**OBJECTIF 1**. Relevez, dans l'extrait sur les ondes térahertz, tous les corps cités comme émettant des rayons lumineux.

**EXTRAIT DU DOCUMENT**.
_____
Dans le spectre électromagnétique, la bande des fréquences térahertz s’étend de 100 GHz à 30 THz[1]. Elle est aussi parfois désignée par le terme « infrarouge lointain ». Tous les objets dont la température est inférieure à environ 65°C émettent en permanence des « rayons T », y compris notre organisme et tous les corps qui nous entourent. Les émetteurs Wi-Fi, par exemple émettent également ces ondes de haute fréquence qui se situent sur le spectre entre les micro-ondes et l’infrarouge « proche ». Ces « rayons T » sont invisibles, contrairement aux rayons lumineux émis par les corps beaucoup plus chauds comme le Soleil et les étoiles ainsi que les lampes qui nous éclairent. Bien que nous ne nous en rendions pas compte, nous baignons donc continuellement dans une « soupe » d’ondes terahertz. Celles-ci, comme toutes les autres ondes électromagnétiques, transportent de l’énergie. Nous le savons puisque nous pouvons par exemple transformer la lumière en électricité avec des cellules photovoltaïques.

Bien que les rayons T soient beaucoup moins énergétiques que les rayons lumineux, il serait évidemment intéressant de pouvoir exploiter cette énergie gratuite qui nous entoure en permanence, de jour comme de nuit. Mais, jusqu’il y a peu, personne n’avait encore trouvé le moyen de la capter et de la convertir en électricité.

Ces dernières décennies, des chercheurs ont bien tenté d’utiliser des redresseurs à diodes, semblables à ceux que nous utilisons pour convertir les ondes radio en courant continu. Ces redresseurs fonctionnent très bien pour les basses fréquences, mais leur utilisation n’a pas été probante pour la plage des ondes terahertz : les expériences menées pour tenter de convertir ce type d’ondes en courant continu n’ont été concluantes qu’à des températures « ultra-froides », les rendant peu pratiques pour une utilisation courante.

Les chercheurs ont exploité les propriétés du graphène

Des scientifiques du Massachusetts Institute of Technology (MIT) ont donc exploré une autre voie. Ils se sont basés sur le comportement « quantique » du graphène, un matériau bidimensionnel[2] cristallin constitué d’atomes de carbone. C’est le constituant du graphite que nous utilisons par exemple dans les mines de nos crayons. Il se trouve à l’état naturel dans les gisements de graphite.
_____
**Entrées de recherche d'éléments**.

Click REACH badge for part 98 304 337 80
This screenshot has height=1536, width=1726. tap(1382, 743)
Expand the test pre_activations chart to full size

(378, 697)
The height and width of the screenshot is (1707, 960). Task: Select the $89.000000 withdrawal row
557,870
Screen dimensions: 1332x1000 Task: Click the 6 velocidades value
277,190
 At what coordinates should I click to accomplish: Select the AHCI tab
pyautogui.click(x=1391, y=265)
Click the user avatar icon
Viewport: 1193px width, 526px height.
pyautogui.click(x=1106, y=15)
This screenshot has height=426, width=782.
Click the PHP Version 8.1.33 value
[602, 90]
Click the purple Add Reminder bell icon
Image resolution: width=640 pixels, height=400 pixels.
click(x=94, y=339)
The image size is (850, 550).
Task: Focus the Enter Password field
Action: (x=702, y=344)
_____
**OBJECTIF 2**. Réécrivez toutes les entrées en remplaçant « value » par « setting », sans rien modifier d'autre.

**RÉPONSE DÉTAILLÉE 1**.
- le Soleil
- les étoiles
- les lampes qui nous éclairent

**RÉPONSE DÉTAILLÉE 2**.
Click REACH badge for part 98 304 337 80
This screenshot has height=1536, width=1726. tap(1382, 743)
Expand the test pre_activations chart to full size

(378, 697)
The height and width of the screenshot is (1707, 960). Task: Select the $89.000000 withdrawal row
557,870
Screen dimensions: 1332x1000 Task: Click the 6 velocidades setting
277,190
 At what coordinates should I click to accomplish: Select the AHCI tab
pyautogui.click(x=1391, y=265)
Click the user avatar icon
Viewport: 1193px width, 526px height.
pyautogui.click(x=1106, y=15)
This screenshot has height=426, width=782.
Click the PHP Version 8.1.33 setting
[602, 90]
Click the purple Add Reminder bell icon
Image resolution: width=640 pixels, height=400 pixels.
click(x=94, y=339)
The image size is (850, 550).
Task: Focus the Enter Password field
Action: (x=702, y=344)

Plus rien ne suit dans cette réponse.